Shinedown singles chronology
| "Asking for It" (2016) | "How Did You Love" (2016) | "Devil" (2018) |

Music video
- "How Did You Love" on YouTube

= How Did You Love =

"How Did You Love" is a single by American rock band Shinedown. It is their fourth and final single from their fifth studio album, Threat to Survival.

==Background==
The song was released on October 4, 2016, as the fourth single from the band's fifth studio album, Threat to Survival. A music video was released the same day, featuring scenes from the short film The Hound of Heaven.
On January 13, 2017, acoustic and piano versions of the song were released. A remix EP followed in February, featuring 5 additional versions produced by various DJs.
Later that month, the song topped the Billboard Mainstream Rock chart, the band's 11th song to do so. It was also the band's 22nd top 5 on the chart, breaking a tie with Aerosmith for the most in the format. It remained atop the tally for 4 weeks.
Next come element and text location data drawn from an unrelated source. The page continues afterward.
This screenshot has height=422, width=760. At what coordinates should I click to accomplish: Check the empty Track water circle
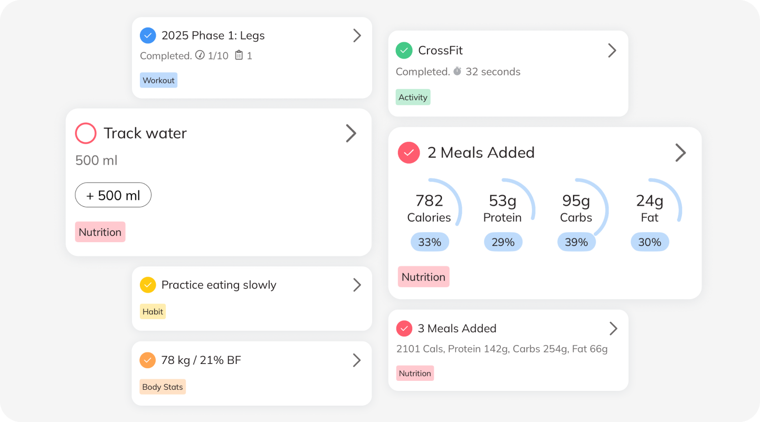tap(86, 133)
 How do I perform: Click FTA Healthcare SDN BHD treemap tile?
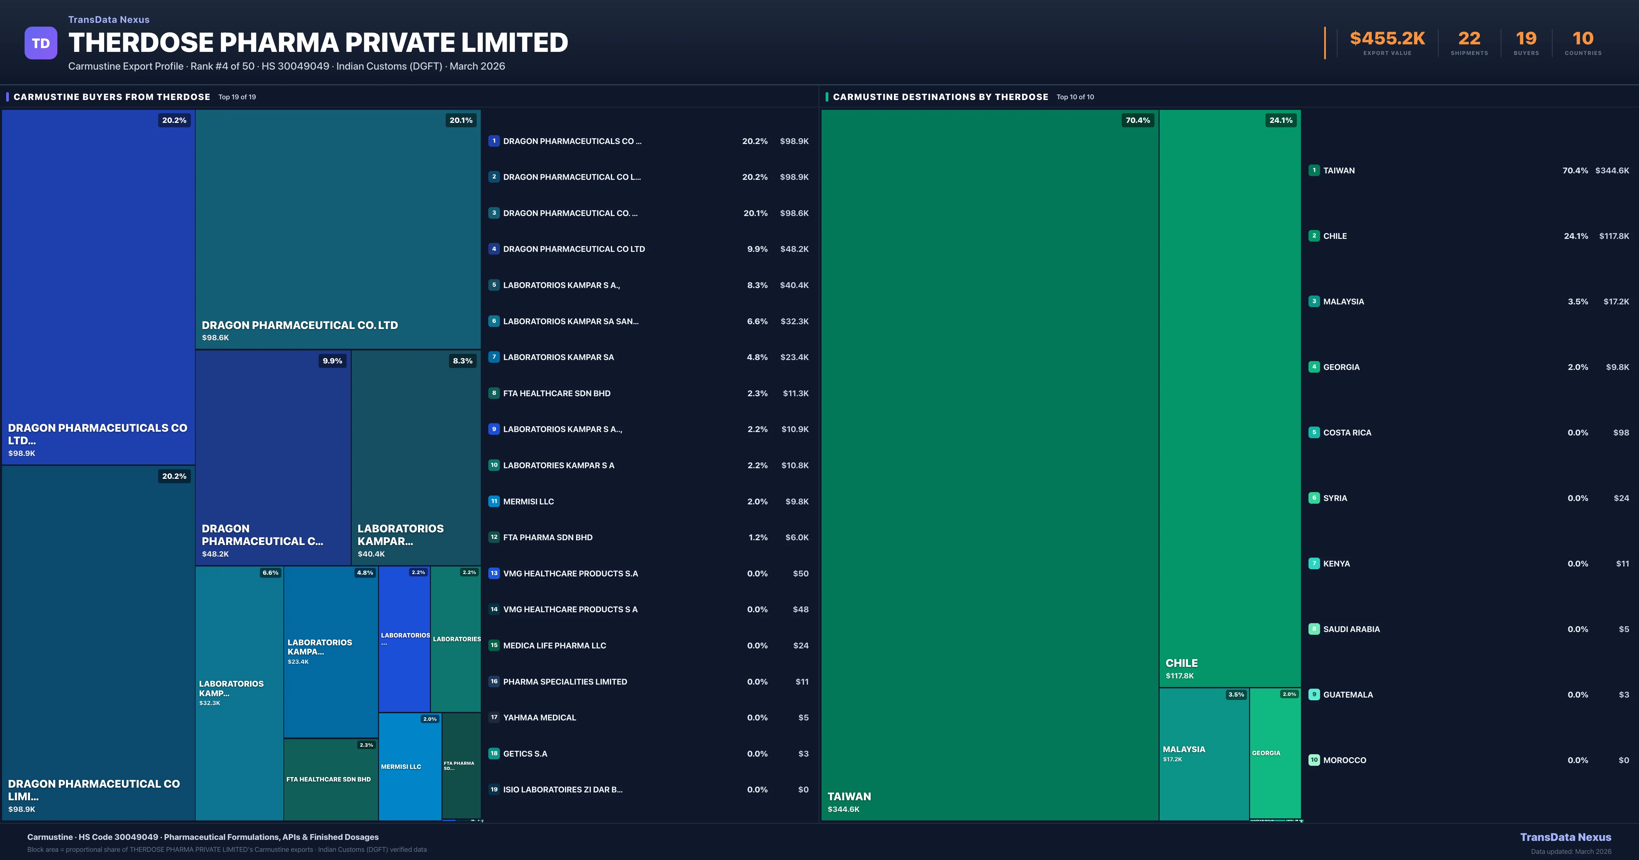[x=330, y=779]
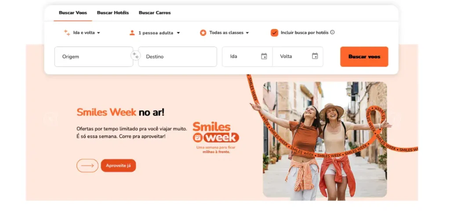Viewport: 450px width, 218px height.
Task: Click the Destino input field
Action: coord(178,57)
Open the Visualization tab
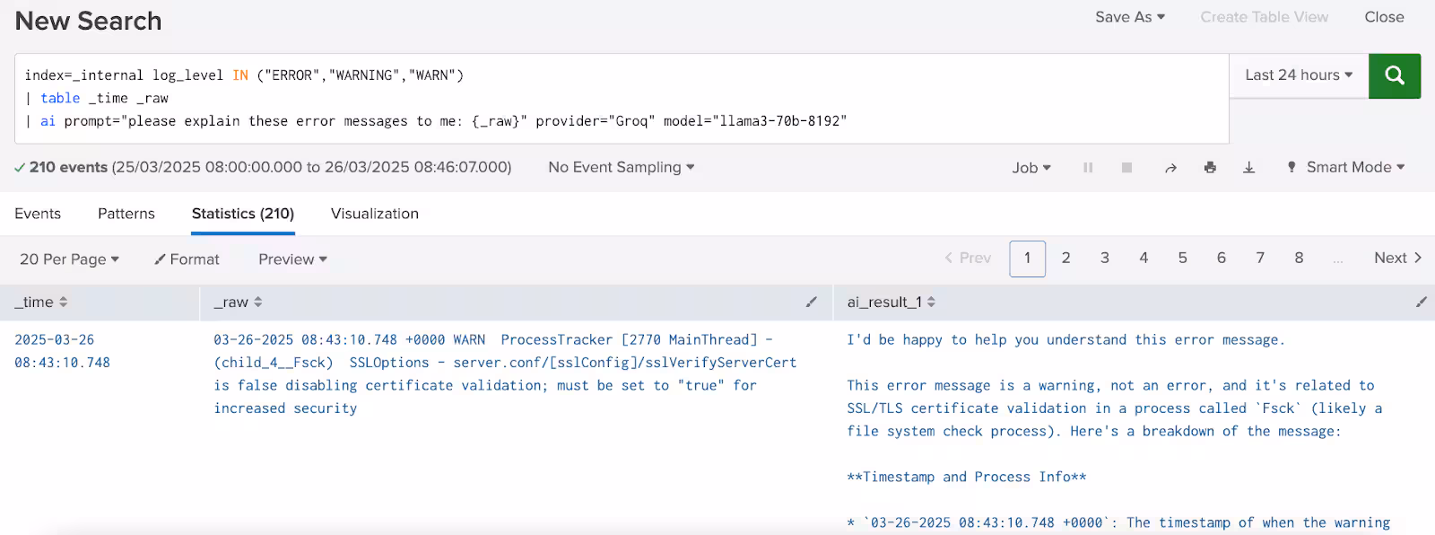The height and width of the screenshot is (535, 1435). point(374,214)
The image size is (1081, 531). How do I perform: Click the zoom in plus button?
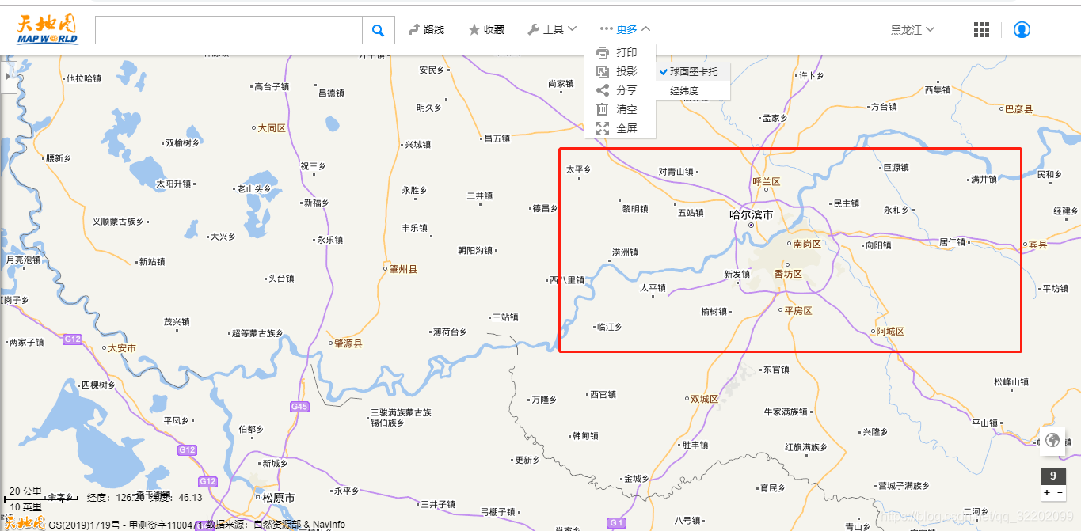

==Themes and composition==
Frontman Brent Smith said of the song's meaning in a Billboard article:

"How Did You Love is about understanding and respecting your own mortality. Not in a morbid, negative way, but in a way that inspires you to live each day to its fullest and without regret, especially when it comes to your relationships and your individuality. You need to be at peace and proud when you look back and ask yourself, 'how did you love?'"

==Track listing==
Digital download and streaming (acoustic)
1. "How Did You Love" (Acoustic Version) – 3:06
2. "How Did You Love" (Piano Version) – 3:06

Digital download and streaming - Remix EP
1. "How Did You Love" (Twine Remix) – 5:14
2. "How Did You Love" (Neon Tribe Remix) – 3:52
3. "How Did You Love" (Dr. Ozi Remix) – 3:41
4. "How Did You Love" (Rob & Jack Remix) – 3:39
5. "How Did You Love" (Nikö Blank Remix) – 3:16

==Charts==

===Weekly charts===

Weekly chart performance for "How Did You Love"
| Chart (2017) | Peak position |
|---|---|
| Canada Rock (Billboard) | 29 |
| US Hot Rock & Alternative Songs (Billboard) | 17 |
| US Rock & Alternative Airplay (Billboard) | 11 |

===Year-end charts===

Year-end chart performance for "How Did You Love"
| Chart (2017) | Position |
|---|---|
| US Hot Rock Songs (Billboard) | 58 |
| US Rock Airplay (Billboard) | 45 |

==Certifications==

Certifications for "How Did You Love"
| Region | Certification | Certified units/sales |
| Canada (Music Canada) | Gold | 40,000^{‡} |
^{‡} Sales+streaming figures based on certification alone.